Exploring the Text

  1. Respond to this story in any way you like but keep the following questions in mind: How old do you think the narrator was when this incident took place? At what point in the story did you feel most amused by something the young girl said or did? At what point did you feel most sympathetic towards her? Did anything in this story remind you of an experience you had in your early teens? Explain. Share your ideas with one other student.
  2. On what maxim is the title of this story based? Account for the changes the author made in this maxim. Explain the significance of the title with regard to the story. In what two ways could the word cured be interpreted? Of what, and in what way, is the narrator cured?
  3. Focusing on three specific incidents, analyze the mother-daughter relationship in this story. What conclusions can you draw about the mother’s character from what we are told about her?

Stated task a: Retype the lines of the records from the line containing "Click the warning" to the line containing "click(124, 148)", including both of those lines.

Extracted records:

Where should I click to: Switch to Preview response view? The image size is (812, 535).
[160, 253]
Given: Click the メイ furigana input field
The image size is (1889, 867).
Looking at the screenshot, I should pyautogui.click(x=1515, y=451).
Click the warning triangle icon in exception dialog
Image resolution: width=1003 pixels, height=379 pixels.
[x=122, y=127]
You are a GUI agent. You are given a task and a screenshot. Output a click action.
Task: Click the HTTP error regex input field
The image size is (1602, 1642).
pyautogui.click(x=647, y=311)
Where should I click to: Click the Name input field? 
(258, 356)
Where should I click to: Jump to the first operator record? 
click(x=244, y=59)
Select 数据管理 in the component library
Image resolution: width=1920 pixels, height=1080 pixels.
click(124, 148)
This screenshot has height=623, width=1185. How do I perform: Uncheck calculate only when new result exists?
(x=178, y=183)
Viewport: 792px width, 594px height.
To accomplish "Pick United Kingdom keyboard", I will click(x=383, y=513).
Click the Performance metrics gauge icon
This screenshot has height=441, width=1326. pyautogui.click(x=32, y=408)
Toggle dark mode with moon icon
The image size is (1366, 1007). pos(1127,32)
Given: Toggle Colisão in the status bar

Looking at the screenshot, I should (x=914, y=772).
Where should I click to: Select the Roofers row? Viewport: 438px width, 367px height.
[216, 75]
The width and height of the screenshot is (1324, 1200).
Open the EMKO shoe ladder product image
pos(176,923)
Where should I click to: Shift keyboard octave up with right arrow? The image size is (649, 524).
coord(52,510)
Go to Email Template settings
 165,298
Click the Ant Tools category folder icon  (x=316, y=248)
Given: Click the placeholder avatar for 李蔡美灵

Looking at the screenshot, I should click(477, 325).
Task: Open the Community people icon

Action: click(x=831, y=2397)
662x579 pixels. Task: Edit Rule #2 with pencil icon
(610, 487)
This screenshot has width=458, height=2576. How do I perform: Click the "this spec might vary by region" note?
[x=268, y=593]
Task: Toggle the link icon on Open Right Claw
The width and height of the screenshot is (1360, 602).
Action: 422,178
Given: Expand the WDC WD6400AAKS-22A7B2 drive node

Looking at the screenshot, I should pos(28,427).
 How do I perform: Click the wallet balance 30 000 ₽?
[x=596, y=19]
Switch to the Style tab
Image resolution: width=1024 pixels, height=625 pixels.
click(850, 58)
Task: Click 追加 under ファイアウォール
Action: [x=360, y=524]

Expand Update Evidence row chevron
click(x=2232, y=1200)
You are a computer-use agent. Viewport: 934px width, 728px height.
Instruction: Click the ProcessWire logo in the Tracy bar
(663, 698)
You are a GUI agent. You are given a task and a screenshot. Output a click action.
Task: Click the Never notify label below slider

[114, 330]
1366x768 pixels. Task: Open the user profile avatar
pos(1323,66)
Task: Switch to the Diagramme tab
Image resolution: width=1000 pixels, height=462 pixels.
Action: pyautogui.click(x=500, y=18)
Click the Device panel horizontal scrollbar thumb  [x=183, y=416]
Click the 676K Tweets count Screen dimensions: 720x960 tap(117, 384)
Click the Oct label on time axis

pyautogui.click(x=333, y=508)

Stated task b: Echo the passage of the study questions from "Exploring the Text" to "one other student." word for word.

Correct answer a:
Click the warning triangle icon in exception dialog
Image resolution: width=1003 pixels, height=379 pixels.
[x=122, y=127]
You are a GUI agent. You are given a task and a screenshot. Output a click action.
Task: Click the HTTP error regex input field
The image size is (1602, 1642).
pyautogui.click(x=647, y=311)
Where should I click to: Click the Name input field? 
(258, 356)
Where should I click to: Jump to the first operator record? 
click(x=244, y=59)
Select 数据管理 in the component library
Image resolution: width=1920 pixels, height=1080 pixels.
click(124, 148)

Correct answer b:
Exploring the Text

  1. Respond to this story in any way you like but keep the following questions in mind: How old do you think the narrator was when this incident took place? At what point in the story did you feel most amused by something the young girl said or did? At what point did you feel most sympathetic towards her? Did anything in this story remind you of an experience you had in your early teens? Explain. Share your ideas with one other student.